* **EXERCISE GOAL**:
Search the records for the string "Given". Copy each line where it occurs.

###

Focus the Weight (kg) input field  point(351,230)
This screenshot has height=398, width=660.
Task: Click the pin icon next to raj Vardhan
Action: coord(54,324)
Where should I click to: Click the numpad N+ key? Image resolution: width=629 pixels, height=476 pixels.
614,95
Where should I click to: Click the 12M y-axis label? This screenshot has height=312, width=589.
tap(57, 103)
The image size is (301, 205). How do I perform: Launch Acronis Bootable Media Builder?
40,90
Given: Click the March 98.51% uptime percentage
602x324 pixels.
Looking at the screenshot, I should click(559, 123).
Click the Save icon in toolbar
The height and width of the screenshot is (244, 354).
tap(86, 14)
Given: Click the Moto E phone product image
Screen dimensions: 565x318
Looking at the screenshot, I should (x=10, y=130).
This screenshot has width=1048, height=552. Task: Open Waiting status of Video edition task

###

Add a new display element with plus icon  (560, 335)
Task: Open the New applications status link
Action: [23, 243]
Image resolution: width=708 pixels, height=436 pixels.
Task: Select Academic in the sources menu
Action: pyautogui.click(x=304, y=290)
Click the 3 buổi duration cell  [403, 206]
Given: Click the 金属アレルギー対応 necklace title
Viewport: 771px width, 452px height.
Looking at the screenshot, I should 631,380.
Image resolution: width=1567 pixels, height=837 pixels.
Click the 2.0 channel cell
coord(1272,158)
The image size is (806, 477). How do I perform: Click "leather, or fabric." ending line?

###

* **ANSWER SPACE**:
Given: Click the March 98.51% uptime percentage
Given: Click the Moto E phone product image
Given: Click the 金属アレルギー対応 necklace title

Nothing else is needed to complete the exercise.